Visit Pigeon Point Heritage Park
Pigeon Point, where the Atlantic Ocean meets the Caribbean Sea, is the most photographed spot in Tobago. The powdery white sandy beach and the calm turquoise water with a backdrop of palm trees swaying in the breeze draw crowds of locals and tourists alike. This family-friendly enclave offers multiple activities in one spot—there are cute little shops, lots of great cafes for snacking, and a lifeguard-tended beach area, complete with a highly Instagram-able thatched-roof jetty.
Go around Buccoo Reef
Book a glass-bottom boat from Pigeon Point Heritage Park, and you can spend a day going around Buccoo Reef, a designated marine park containing hundreds of colorful species of fish and coral (Jacques Cousteau named it the third most spectacular reef in the world). There are loads to see, so it’s the ideal spot to go snorkeling. Make sure your boat makes a stop at the surreal Nylon Pool, a one-meter-deep enclave in the middle of the reef whose sheer waters and white sand prompted Britain’s Princess Margaret to name the pool after her nylon stockings.
Experience magical underwater world at Speyside
Buffeted by Atlantic currents, the Speyside area on the island’s north-eastern edge is the place to experience the best of Tobago’s famous drift diving. Here, currents propel you effortlessly along the rich sloping reefs that surround the area’s offshore islands. Speyside offers divers the best visibility in Tobago. It’s home to the island’s most impressive coral, as well as offering the best chances of spotting hawksbill turtles, nurse sharks and even the elusive manta rays.
Snorkel Over Unspoiled Coral Reefs
The coral reefs found just off the coast at Speyside, Charlotteville, and Castara are as good as you’ll find anywhere in the Caribbean. You don’t have to venture very far offshore before you see massive manta rays, colorful parrot, angel, damsel, and butterfly fish, majestic sharks, and even the odd turtle. Spend hours exploring this spectacular underwater world.

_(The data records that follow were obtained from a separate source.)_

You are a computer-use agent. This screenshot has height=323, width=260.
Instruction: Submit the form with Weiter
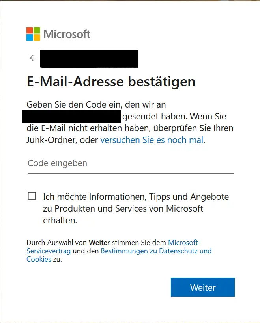click(202, 287)
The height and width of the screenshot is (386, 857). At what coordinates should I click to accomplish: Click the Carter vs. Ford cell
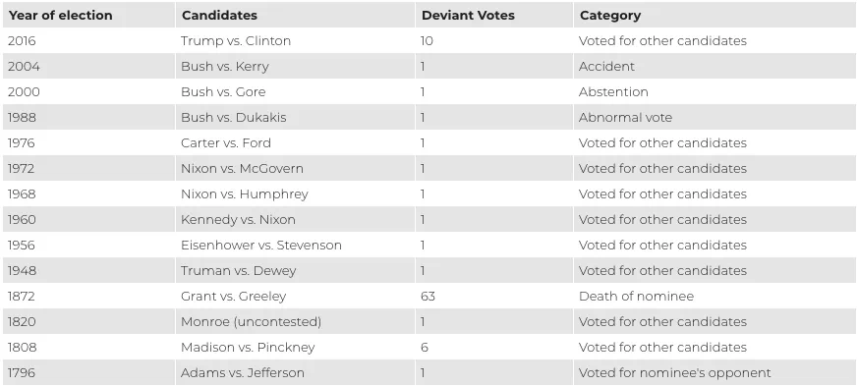coord(295,143)
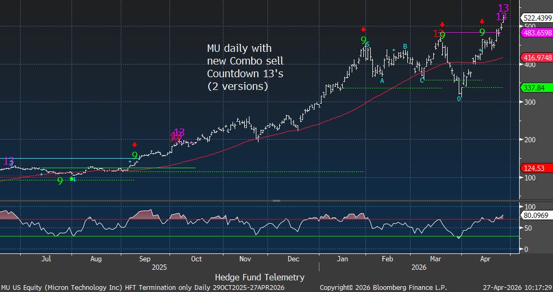This screenshot has width=553, height=292.
Task: Click the cyan wave label B
Action: click(x=405, y=47)
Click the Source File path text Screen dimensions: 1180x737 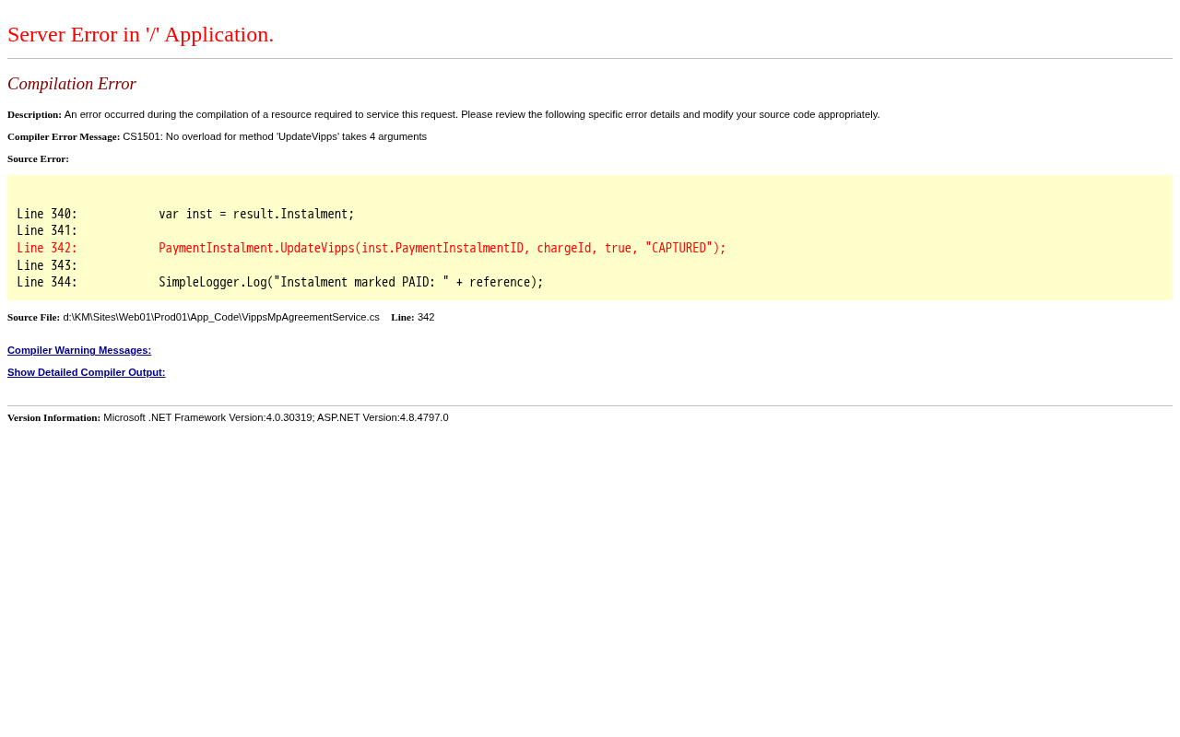click(221, 317)
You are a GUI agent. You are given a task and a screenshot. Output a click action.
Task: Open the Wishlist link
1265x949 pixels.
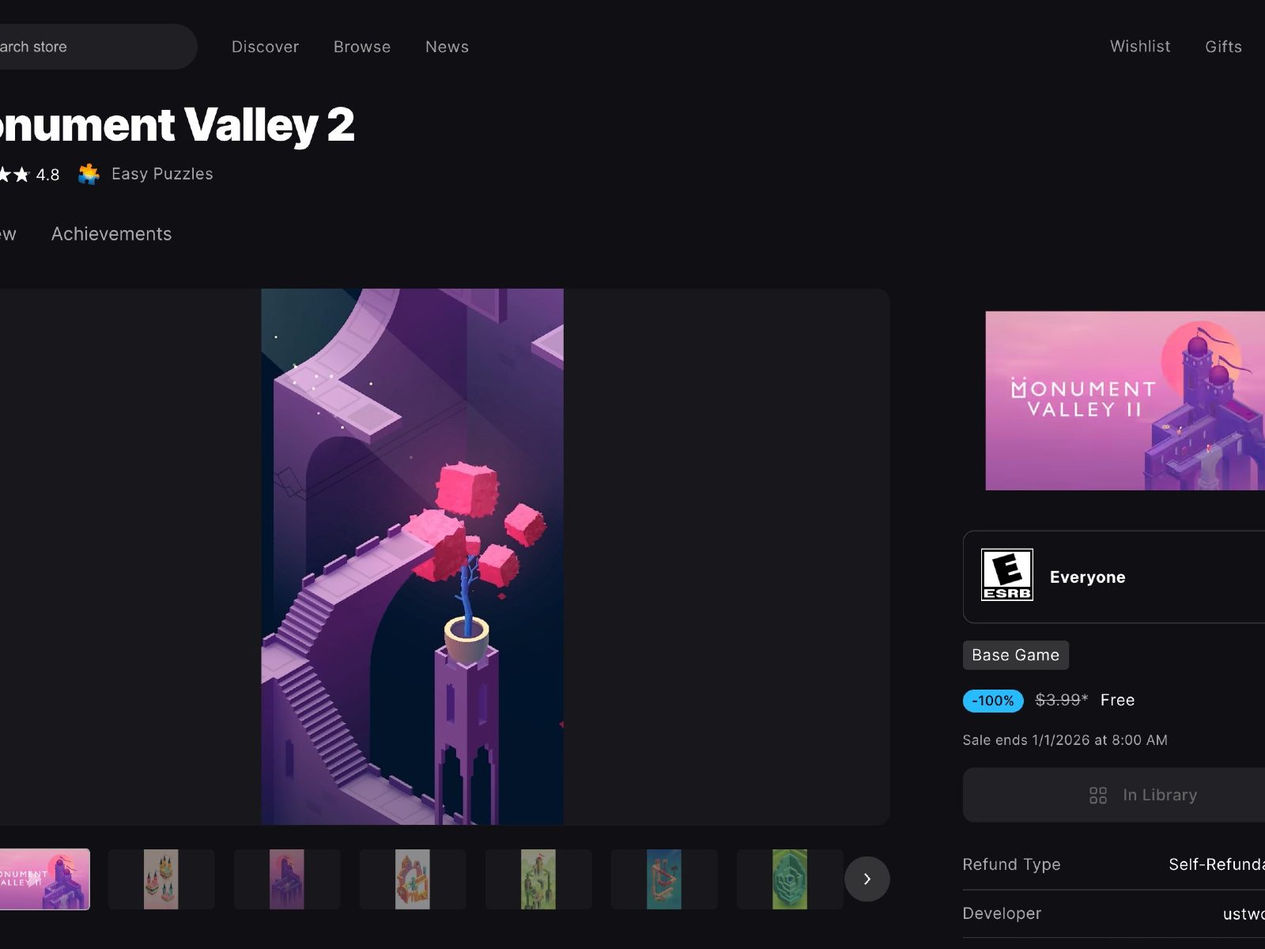click(x=1140, y=46)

Surf at Mount Irvine Beach
From November to February, the big breakers at Mount Irvine Beach make it the perfect spot for surfing. Enthusiasts from all over the world are drawn here for the relaxed vibe and challenging conditions. The water is initially shallow and there is a reef directly offshore. The skill is not just in catching a wave, but in negotiating your way in so as not to damage your surf fin on the coral. No protective footwear is allowed. This is to stop over-eager surfers jumping in and damaging the coral. For non-surfers, Mount Irvine Beach offers excellent swimming all year round. There are showers and changing facilities, as well as a bar/restaurant which serves ice-cold drinks and simple lunches.

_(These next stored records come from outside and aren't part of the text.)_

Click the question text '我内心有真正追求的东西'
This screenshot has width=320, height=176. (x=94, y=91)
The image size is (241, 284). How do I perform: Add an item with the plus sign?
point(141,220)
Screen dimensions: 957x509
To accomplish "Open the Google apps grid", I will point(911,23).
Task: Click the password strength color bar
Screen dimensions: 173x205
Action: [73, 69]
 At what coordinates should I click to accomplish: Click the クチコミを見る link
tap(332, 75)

Hike through the Tobago Forest Reserve
As the oldest protected forest reserve in the world and a UNESCO World Heritage Site, this is the spot to go on a hike in Tobago. 14,000 acres were designated a protected Crown Reserve by the British in 1776. This was thanks to scientist Stephen Hales who feared that plantation owners were encroaching into the forest and endangering the entire eco-system of the island. The main trek is short and accessible, weaving through a few miles of untouched forest. It’s worth hiring a trained guide who can point out the various herbs, spices, and native fruit trees that are abundant throughout the trail. The hike ends at Argyle Falls, where you can lounge in natural rock tubs surrounded by idyllically green trees.

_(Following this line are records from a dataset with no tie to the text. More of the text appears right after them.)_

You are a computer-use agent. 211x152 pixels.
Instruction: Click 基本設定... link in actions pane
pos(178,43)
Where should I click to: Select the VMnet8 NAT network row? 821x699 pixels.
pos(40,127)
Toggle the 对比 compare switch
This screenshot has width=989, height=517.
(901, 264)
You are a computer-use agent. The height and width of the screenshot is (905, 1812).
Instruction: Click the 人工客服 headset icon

Take a Trip to Little Tobago
Little Tobago, aka ‘Bird of Paradise Island’, is a 2km² rocky outcrop off eastern coast of Tobago. It has long been a bird-watchers dream. David Attenborough no less, filmed parts of his ‘Trials of Life’ series here. You will see a variety of birds here, including the Audubon’s shearwater, brown booby and noddy, sooty, white-tailed tropicbird and bridled tern, to name a few.